They're tagged unions with no implicit heap allocations. I guess we should at least document that in the reference (though we don't want to overspecify, because we do some tricks in the compiler to try to avoid leaving space for the tag if we can). But I don't think it'd be a good idea to document this straight away in the book: the goal is to make Rust easy to pick up, and adding more information than necessary when introducing enums (which a lot of folks will only see for the first time in Rust) isn't going to do people any favors.

> What about iterators?

The documentation for Iter explains this pretty well, I think: https://doc.rust-lang.org/stable/std/iter/

It even shows the exact implementation of (basically) Range, to give you an idea.

That said, it would probably be worth calling out that most iterators are guaranteed not to allocate. Note, though, that that isn't a hard-and-fast constraint that implementors of the trait have to abide by—you can make your own iterators and implement them however efficiently or inefficiently you like.

> The meme that Rust is C++ without SegFaults and or race conditions is a bit misleading since the actual guarantee is that you don't get SegFaults or Race conditions outside of Unsafe blocks, and any nontrivial project will make use of unsafe blocks.

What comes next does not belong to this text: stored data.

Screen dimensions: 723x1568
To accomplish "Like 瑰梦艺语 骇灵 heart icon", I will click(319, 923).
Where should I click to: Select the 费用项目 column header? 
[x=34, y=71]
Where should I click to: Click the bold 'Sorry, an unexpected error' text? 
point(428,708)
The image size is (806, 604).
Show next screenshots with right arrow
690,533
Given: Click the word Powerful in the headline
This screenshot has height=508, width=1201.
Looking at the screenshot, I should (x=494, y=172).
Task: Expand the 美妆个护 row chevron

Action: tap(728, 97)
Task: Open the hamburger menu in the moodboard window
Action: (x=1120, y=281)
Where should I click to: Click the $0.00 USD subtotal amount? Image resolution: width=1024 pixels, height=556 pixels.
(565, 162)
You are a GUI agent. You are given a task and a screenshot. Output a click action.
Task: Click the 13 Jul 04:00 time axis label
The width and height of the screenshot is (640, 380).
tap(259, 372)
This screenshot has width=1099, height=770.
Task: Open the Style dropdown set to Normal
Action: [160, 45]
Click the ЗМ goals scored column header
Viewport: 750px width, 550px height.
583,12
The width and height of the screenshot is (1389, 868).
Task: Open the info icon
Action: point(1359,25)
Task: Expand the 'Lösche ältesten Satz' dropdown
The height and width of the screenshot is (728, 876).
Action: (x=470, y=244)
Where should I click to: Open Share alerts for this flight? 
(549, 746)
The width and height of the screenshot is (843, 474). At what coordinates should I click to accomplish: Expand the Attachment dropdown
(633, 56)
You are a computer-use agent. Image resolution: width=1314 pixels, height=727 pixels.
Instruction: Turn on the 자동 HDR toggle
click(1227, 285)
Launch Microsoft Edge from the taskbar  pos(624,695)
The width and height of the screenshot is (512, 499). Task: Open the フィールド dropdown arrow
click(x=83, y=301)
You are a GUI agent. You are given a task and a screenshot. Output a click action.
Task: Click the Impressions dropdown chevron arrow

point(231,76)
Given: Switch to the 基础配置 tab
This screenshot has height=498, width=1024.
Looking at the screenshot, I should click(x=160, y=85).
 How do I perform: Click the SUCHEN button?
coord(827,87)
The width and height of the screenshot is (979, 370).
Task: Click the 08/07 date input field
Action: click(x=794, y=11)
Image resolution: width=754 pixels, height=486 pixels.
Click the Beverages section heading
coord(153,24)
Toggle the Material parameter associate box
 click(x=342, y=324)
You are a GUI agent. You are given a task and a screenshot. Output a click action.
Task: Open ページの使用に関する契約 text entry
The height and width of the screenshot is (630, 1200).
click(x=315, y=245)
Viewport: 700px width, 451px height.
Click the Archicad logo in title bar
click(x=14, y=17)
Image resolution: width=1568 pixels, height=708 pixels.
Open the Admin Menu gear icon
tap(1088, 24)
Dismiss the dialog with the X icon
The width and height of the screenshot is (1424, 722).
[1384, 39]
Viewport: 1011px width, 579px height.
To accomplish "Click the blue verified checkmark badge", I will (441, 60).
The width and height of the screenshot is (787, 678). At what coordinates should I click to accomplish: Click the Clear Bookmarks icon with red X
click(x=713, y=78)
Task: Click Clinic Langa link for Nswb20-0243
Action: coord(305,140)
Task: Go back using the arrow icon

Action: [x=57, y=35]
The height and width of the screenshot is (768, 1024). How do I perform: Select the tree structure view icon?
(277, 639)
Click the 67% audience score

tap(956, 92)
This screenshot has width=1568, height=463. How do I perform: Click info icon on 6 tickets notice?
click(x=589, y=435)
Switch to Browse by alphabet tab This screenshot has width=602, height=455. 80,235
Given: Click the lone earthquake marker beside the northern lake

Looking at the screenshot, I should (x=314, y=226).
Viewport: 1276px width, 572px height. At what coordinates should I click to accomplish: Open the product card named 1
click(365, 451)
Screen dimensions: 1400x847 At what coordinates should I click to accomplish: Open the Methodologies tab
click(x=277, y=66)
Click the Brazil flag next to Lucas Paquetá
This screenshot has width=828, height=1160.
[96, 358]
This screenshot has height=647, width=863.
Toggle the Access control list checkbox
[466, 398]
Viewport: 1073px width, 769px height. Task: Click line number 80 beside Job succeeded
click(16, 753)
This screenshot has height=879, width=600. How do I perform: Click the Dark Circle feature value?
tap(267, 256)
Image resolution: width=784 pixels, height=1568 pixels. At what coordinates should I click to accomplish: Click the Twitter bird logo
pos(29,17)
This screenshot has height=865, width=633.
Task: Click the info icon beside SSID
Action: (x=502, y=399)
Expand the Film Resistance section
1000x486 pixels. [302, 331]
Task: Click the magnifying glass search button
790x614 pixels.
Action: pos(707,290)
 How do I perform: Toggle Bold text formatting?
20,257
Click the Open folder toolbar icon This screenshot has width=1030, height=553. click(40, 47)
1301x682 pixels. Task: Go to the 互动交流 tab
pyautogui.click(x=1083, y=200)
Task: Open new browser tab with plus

They'll make use of unsafe blocks transitively, by using unsafe code in the standard library or well-tested crates. Think of these unsafe blocks as part of the compiler: you trust the compiler to generate correct machine code when you type "a + b", so likewise you trust the standard library to do the right thing when you say "HashMap::new()".

It is not the case that most projects should use unsafe themselves everywhere: that usually just makes life harder. The primary exception is if you're binding to C code, in which unsafe is unavoidable.

1 comments

Speaking of "guaranteed not to allocate", is there a way that you could express that in a type? Seems like that might be nice to have.
Not in the type system itself, but you could write a lint to forbid heap allocation. This way, you could annotate a function (with e.g. `#[forbid(allocations)]`) to get a compile error when your function (or code your function calls) tries to allocate. This might not be easy, though :)
Not in Rust's type system. In a pure language, you could have some sort of "Heap" monad similar to the "IO" type in Haskell.
So Rust has no way to mark side effects and global dependencies of functions? Allowing singletons in a language that is supposed to be safe sounds like a huge design flaw.
Mutable statics are unsafe to access or update. You can use interior mutability with something like a Mutex to get a mutable-but-not-to-rustc value, which is safe.

Systems programming languages need this kind of functionality.

Putting a mutex around a global variable doesn't change the fact that it is still a global variable.

Memory access might be safe but you get spaghetti code and combinatorial state explosion due to all the potential side effects.

Allowing singletons for edge cases is fine but with no proper way to enforce it except code review you really have now idea what the underlying code might potentially do.

I agree with you that using globals as sparingly as possible is good, but your original claim was about safety, so that's what I focused on.